(SET TASK): Render everything from the line containing "Where should I click to: Open" down to the line containing "height. tap(109, 336)" as a two-column CSV headed instruction and click, one row per item. Put the item's text in one quoted field and its answer in the other, turning any line breaks into spaces.
═════ RAW DATA ═════
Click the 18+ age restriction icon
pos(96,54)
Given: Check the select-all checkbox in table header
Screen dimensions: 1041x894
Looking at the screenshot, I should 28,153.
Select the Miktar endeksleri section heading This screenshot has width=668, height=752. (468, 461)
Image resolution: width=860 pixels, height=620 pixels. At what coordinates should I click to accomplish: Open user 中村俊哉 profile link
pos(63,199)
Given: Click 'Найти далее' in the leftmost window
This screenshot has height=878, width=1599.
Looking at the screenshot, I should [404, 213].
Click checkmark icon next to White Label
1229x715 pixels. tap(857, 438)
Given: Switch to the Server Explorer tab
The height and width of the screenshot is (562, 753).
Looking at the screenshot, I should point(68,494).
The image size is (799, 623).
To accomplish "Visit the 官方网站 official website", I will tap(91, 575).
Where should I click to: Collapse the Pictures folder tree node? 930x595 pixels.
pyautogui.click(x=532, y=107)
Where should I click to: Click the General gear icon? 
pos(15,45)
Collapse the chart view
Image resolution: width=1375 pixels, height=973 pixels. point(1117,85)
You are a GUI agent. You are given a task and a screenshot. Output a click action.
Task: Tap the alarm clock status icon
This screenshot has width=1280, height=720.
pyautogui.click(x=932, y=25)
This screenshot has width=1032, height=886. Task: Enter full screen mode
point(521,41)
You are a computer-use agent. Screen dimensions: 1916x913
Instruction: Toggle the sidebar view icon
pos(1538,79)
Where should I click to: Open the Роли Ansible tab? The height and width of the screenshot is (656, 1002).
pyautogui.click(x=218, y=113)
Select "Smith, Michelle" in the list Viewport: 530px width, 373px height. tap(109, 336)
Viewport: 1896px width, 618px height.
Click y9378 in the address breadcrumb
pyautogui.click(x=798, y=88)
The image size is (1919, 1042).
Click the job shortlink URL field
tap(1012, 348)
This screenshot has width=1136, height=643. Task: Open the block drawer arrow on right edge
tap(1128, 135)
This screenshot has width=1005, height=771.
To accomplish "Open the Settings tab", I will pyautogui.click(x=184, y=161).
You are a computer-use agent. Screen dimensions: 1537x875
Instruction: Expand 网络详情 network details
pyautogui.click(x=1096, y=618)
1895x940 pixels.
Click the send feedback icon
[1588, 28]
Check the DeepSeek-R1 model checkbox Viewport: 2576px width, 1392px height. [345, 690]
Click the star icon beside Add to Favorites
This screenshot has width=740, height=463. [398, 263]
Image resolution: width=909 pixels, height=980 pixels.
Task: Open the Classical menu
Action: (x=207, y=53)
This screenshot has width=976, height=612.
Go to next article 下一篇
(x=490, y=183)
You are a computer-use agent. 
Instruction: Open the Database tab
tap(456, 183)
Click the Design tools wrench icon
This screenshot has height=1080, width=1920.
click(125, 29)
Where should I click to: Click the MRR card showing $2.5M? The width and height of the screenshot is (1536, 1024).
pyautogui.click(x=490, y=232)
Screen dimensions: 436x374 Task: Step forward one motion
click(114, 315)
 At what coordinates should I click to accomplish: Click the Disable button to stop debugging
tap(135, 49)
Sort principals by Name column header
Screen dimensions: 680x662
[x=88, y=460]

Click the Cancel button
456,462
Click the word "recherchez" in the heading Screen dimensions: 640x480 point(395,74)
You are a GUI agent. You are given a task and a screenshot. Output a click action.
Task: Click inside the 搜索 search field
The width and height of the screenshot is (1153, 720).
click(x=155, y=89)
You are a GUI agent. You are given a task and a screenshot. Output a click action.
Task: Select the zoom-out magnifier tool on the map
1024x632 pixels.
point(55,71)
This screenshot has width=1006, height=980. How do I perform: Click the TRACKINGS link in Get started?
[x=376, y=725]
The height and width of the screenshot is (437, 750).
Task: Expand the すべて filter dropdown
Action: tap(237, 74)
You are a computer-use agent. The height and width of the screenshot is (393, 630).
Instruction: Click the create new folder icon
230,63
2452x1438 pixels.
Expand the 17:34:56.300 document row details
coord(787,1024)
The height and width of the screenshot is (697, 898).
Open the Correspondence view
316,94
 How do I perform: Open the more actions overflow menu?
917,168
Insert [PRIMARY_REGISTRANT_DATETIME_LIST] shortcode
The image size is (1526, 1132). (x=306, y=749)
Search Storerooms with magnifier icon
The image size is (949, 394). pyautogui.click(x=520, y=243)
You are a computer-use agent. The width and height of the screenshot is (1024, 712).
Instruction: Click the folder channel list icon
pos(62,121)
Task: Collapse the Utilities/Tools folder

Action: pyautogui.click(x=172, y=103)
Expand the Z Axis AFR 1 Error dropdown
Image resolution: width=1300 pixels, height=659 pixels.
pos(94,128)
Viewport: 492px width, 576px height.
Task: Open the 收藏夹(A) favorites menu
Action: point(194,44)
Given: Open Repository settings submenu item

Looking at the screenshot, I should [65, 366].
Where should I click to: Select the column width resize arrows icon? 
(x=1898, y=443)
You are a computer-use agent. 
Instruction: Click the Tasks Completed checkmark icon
═════
(SOLVED PROBLEM):
instruction,click
"Where should I click to: Open the Роли Ansible tab? The height and width of the screenshot is (656, 1002).","pyautogui.click(x=218, y=113)"
"Select ""Smith, Michelle"" in the list Viewport: 530px width, 373px height.","tap(109, 336)"